More than 30 countries around the Pacific Ocean have tested a system to warn them of approaching tsunamis.
The exercise began with a mock alert at the Tsunami Warning Centre in Hawaii.
An earthquake with a magnitude 9.2 was imagined to have struck near the coast of Chile, sending a tsunami racing across the eastern Pacific.
A second mock earthquake alert, north of the Philippines, will provide a further test on Wednesday.
Governments will report back on how efficiently they received the tsunami warnings, relayed through various circuits including weather services, emails and faxes.
The drill, co-ordinated by the Hawaii warning centre, will also measure how well the message is relayed through local emergency systems.
‘Already a success’
At the start of the test, a beeping noise sounded throughout the warning centre on Hawaii’s Ewa Beach, and within minutes the first alerts were sent out.

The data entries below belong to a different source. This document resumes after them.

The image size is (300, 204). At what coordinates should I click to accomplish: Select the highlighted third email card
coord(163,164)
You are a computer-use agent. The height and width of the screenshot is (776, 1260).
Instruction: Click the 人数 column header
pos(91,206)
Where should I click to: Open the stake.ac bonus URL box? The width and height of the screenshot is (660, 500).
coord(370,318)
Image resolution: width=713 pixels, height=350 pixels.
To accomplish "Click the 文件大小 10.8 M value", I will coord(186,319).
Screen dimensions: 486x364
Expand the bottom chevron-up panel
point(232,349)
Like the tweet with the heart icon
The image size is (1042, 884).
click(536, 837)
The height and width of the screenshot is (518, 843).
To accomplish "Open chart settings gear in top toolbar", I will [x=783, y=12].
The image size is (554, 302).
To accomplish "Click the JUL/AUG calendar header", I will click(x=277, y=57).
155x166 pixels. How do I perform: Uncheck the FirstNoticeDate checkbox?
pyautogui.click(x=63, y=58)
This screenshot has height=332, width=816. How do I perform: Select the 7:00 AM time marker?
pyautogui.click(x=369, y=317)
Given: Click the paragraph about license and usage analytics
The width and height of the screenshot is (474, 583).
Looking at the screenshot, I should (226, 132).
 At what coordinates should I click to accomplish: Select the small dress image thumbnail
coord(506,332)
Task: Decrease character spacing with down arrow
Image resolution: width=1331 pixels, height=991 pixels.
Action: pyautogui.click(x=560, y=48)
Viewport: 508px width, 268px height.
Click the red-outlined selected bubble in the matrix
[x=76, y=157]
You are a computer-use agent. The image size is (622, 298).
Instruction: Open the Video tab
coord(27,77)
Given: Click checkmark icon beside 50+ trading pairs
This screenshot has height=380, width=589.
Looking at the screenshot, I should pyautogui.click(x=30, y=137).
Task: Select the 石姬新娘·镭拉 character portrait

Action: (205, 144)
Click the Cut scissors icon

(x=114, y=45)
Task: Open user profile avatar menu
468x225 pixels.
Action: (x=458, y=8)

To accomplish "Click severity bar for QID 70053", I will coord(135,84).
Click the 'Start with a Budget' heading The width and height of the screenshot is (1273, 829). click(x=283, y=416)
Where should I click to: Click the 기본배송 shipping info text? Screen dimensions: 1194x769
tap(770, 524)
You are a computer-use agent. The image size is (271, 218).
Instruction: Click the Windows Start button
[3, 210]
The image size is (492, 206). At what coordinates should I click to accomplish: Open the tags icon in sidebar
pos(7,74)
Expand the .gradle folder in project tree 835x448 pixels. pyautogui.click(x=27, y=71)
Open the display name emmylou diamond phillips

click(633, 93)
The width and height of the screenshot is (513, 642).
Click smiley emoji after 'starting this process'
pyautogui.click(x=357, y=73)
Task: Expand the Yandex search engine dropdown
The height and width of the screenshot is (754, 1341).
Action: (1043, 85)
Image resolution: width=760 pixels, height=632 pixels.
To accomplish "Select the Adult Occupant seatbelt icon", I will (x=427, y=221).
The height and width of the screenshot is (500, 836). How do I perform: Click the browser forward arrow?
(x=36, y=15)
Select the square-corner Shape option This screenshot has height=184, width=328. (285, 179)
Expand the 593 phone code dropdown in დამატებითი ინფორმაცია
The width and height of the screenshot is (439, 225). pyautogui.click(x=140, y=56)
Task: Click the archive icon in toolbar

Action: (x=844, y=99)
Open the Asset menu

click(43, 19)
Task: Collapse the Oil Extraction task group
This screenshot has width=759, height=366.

“Even before the exercise started, we considered it to be a success in the sense of having so much interest from all the countries,” said Charles McCreery, director of the warning centre.
“Showing their willingness to co-operate, that’s something we have never seen before.”
Correspondents say governments’ interest in tsunami alerts had waned before the catastrophic Indian Ocean tsunami of December 2004, which took more than 200,000 lives.
Two actual earthquakes struck on Tuesday during the test – a magnitude 7.4 quake north of New Zealand, and a magnitude 6.8 off Indonesia. No casualties were reported.
Another mock test on Wednesday will envisage a magnitude 8.8 earthquake north of the Philippines.
Officials there, and in Thailand, Malaysia and American Samoa, will go one step further by staging real evacuations.
A Pacific warning system has been in place since 1965, but this is largest test of the system since its inception.
The exercise may serve as a model for future tests in the Indian Ocean.